どちらも、トストという人物からの依頼で書かれたので、2曲をまとめて「トスト交響曲」と呼ぶこともあります。
トストは、ハイドンが長年仕えたエステルハージ公の楽団にいた人物で、独立してパリへ行こうとしていました。
その際、ハイドンに新作の交響曲を2曲依頼していて、結果、第88番と第89番が生まれました。
第88番は自筆譜が失われていて作曲時期などが不明なようですが、第89番に1787年という日付があるので、第88番も同年だろうと推測されています。
また、「V字」というニックネームについては、ある出版社がハイドンの交響曲選集を出したときに、アルファベットをわりふって、たまたまこの88番に「V」があてられていただけで、曲の内容とは関係がありません。

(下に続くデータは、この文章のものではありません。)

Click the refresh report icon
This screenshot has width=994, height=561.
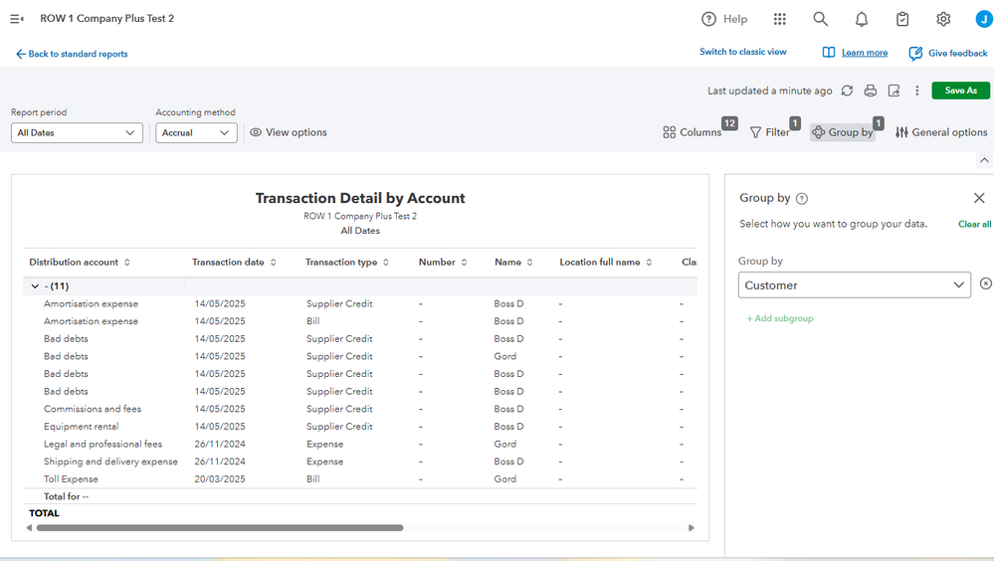tap(847, 91)
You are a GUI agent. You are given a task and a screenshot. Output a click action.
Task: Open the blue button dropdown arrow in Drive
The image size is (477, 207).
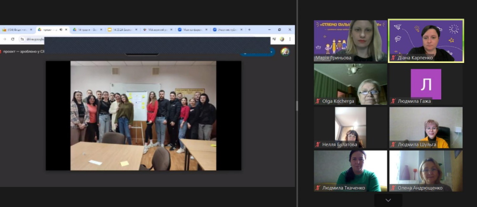[x=271, y=52]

ただ、やはりハイドンの交響曲は数が多いので、特に内容が際立っているこの曲を他の曲と区別したいということもあってでしょう、この「V字」という呼び名がある程度定着しています。
ハイドンとモーツァルト、そしてブラームス
この第88番でとくに新しい試みなのが、静かな第2楽章でトランペットとティンパニーが使われていることです。
楽器の性能面での制約などがあったので、これは当時として、かなり大胆な斬新な試みでした。
実は、この大胆な試みをすでに実行していた作曲家がいます。
偉大な後輩、モーツァルトです。
彼は交響曲第36番ハ長調『リンツ』(1783年)の第2楽章で、トランペットとティンパニーを使用していました。
おそらく、先輩ハイドンはそれを聴いたんでしょう。
後輩の作品から素直に学べる姿勢、ハイドンの器の大きさがわかります。
この第2楽章は非常に評価が高くて、あとにブラームスが「自分の交響曲はこのように響かせたい」と述べていたことも知られています。
🔰初めての88番
全4楽章構成で、だいたい20分ほどの演奏時間です。
第1楽章はアダージョの序奏のあとに、アレグロの快活な音楽が続きます。
いかにもハイドンによる、ハイドンらしい音楽。
第2楽章はラルゴ、ゆっくりした楽章です。
変奏曲になっていて、最初に表れるメロディーのヴァリエーションが続きます。
第3楽章がメヌエット、アレグレット。
バグパイプのような響きをもつトリオが面白く出来ていて、旋律のフレーズが5小節や7小節など、ちょっと拍がとりづらくなるようにわざと作られています。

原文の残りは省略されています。